Instead of taking a counted reference to each vfsmount as it descends the tree, RCU-walk samples the state of mount_lock at the start of the walk and stores this initial sequence number in the struct nameidata in the m_seq field. This one lock and one sequence number are used to validate all accesses to all vfsmounts and all mount point crossings. As changes to the mount table are relatively rare, it is reasonable to fall back on REF-walk any time that any "mount" or "unmount" happens.

m_seq is checked (using read_seqretry()) at the end of an RCU-walk sequence, whether switching to REF-walk for the rest of the path or when the end of the path is reached. It is also checked when stepping down over a mount point (in __follow_mount_rcu()) or up (in follow_dotdot_rcu()). If it is ever found to have changed, the whole RCU-walk sequence is aborted and the path is processed again by REF-walk.

If RCU-walk finds that mount_lock hasn't changed then it can be sure that, had REF-walk taken counted references on each vfsmount, the results would have been the same. This ensures the invariant holds, at least for vfsmount structures.

`dentry->d_seq` and `nd->seq`

In place of taking a count or lock on d_reflock, RCU-walk samples the per-dentry d_seq seqlock, and stores the sequence number in the seq field of the nameidata structure, so nd->seq should always be the current sequence number of nd->dentry. This number needs to be revalidated after copying, and before using, the name, parent, or inode of the dentry.

The handling of the name we have already looked at, and the parent is only accessed in follow_dotdot_rcu() which fairly trivially follows the required pattern, though it does so for three different cases.

When not at a mount point, d_parent is followed and its d_seq is collected. When we are at a mount point, we instead follow the mnt->mnt_mountpoint link to get a new dentry and collect its d_seq. Then, after finally finding a d_parent to follow, we must check if we have landed on a mount point and, if so, must find that mount point and follow the mnt->mnt_root link. This would imply a somewhat unusual, but certainly possible, circumstance where the starting point of the path lookup was in part of the filesystem that was mounted on, and so not visible from the root.

The inode pointer, stored in ->d_inode, is a little more interesting. The inode will always need to be accessed at least twice, once to determine if it is NULL and once to verify access permissions. Symlink handling requires a validated inode pointer too. Rather than revalidating on each access, a copy is made on the first access and it is stored in the inode field of nameidata from where it can be safely accessed without further validation.

lookup_fast() is the only lookup routine that is used in RCU-mode, lookup_slow() being too slow and requiring locks. It is in lookup_fast() that we find the important "hand over hand" tracking of the current dentry.

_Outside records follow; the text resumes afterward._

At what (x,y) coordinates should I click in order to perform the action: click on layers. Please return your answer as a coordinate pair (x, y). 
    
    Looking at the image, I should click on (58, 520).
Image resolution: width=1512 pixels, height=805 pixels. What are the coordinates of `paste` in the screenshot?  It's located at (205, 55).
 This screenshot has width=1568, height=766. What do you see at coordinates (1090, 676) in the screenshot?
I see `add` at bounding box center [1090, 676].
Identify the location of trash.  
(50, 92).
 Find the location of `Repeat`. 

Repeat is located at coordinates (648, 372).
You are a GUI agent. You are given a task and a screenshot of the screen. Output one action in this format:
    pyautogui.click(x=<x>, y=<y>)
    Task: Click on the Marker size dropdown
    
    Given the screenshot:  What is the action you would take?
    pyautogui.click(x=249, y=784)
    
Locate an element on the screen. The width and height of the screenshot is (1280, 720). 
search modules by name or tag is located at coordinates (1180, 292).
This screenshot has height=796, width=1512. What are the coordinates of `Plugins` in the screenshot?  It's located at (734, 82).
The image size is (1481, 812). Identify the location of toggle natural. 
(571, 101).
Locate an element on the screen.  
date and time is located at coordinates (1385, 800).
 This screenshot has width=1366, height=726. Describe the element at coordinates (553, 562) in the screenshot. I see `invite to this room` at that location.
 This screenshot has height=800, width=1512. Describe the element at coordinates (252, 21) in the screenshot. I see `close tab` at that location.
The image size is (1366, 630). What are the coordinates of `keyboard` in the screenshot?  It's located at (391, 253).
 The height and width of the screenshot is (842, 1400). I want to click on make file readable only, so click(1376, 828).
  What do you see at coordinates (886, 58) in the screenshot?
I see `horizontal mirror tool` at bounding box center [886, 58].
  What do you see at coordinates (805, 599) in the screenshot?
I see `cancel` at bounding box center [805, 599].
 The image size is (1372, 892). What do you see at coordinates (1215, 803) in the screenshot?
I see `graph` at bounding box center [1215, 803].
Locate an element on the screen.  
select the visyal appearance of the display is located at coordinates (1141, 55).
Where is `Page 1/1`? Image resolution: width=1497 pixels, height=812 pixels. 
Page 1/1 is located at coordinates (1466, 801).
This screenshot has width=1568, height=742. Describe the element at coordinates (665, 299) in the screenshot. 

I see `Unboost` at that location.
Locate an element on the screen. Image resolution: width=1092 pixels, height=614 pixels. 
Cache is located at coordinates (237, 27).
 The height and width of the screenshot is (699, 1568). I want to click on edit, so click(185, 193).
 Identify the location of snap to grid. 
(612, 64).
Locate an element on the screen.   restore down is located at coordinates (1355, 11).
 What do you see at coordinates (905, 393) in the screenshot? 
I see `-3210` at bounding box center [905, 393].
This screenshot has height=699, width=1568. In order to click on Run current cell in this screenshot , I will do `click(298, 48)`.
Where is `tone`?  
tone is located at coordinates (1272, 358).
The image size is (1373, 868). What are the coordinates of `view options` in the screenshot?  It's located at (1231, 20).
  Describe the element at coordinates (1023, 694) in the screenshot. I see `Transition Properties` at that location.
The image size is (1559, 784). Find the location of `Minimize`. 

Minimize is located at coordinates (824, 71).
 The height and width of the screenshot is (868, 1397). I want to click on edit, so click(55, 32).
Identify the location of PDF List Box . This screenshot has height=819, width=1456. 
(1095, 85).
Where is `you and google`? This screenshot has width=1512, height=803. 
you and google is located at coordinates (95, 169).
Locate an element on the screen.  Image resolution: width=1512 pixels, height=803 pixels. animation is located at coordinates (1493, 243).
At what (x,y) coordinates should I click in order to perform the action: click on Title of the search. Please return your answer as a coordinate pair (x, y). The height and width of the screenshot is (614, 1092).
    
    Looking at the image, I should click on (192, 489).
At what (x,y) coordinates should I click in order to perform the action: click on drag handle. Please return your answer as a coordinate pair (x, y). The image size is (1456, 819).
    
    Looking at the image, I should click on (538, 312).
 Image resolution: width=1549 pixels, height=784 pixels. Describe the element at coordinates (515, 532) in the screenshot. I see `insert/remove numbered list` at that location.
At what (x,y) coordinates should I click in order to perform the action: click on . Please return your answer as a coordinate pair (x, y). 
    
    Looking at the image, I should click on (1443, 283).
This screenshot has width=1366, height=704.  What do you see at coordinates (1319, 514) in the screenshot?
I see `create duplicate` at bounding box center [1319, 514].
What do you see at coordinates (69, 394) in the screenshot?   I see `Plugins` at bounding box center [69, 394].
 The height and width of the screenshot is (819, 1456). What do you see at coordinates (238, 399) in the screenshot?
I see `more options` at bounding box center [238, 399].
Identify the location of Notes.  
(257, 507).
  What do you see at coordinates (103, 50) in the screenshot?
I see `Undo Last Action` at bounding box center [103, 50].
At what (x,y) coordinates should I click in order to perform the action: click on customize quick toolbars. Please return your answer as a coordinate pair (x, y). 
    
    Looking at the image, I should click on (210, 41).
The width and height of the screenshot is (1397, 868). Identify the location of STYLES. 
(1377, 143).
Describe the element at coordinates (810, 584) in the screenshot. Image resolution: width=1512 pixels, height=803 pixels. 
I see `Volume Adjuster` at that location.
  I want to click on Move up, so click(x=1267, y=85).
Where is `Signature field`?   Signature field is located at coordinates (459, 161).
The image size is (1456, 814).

The current dentry and current seq number are passed to __d_lookup_rcu() which, on success, returns a new dentry and a new seq number. lookup_fast() then copies the inode pointer and revalidates the new seq number. It then validates the old dentry with the old seq number one last time and only then continues. This process of getting the seq number of the new dentry and then checking the seq number of the old exactly mirrors the process of getting a counted reference to the new dentry before dropping that for the old dentry which we saw in REF-walk.

No `inode->i_mutex` or even `rename_lock`

A mutex is a fairly heavyweight lock that can only be taken when it is permissible to sleep. As rcu_read_lock() forbids sleeping, inode->i_mutex plays no role in RCU-walk. If some other thread does take i_mutex and modifies the directory in a way that RCU-walk needs to notice, the result will be either that RCU-walk fails to find the dentry that it is looking for, or it will find a dentry which read_seqretry() won't validate. In either case it will drop down to REF-walk mode which can take whatever locks are needed.

Though rename_lock could be used by RCU-walk as it doesn't require any sleeping, RCU-walk doesn't bother. REF-walk uses rename_lock to protect against the possibility of hash chains in the dcache changing while they are being searched. This can result in failing to find something that actually is there. When RCU-walk fails to find something in the dentry cache, whether it is really there or not, it already drops down to REF-walk and tries again with appropriate locking. This neatly handles all cases, so adding extra checks on rename_lock would bring no significant value.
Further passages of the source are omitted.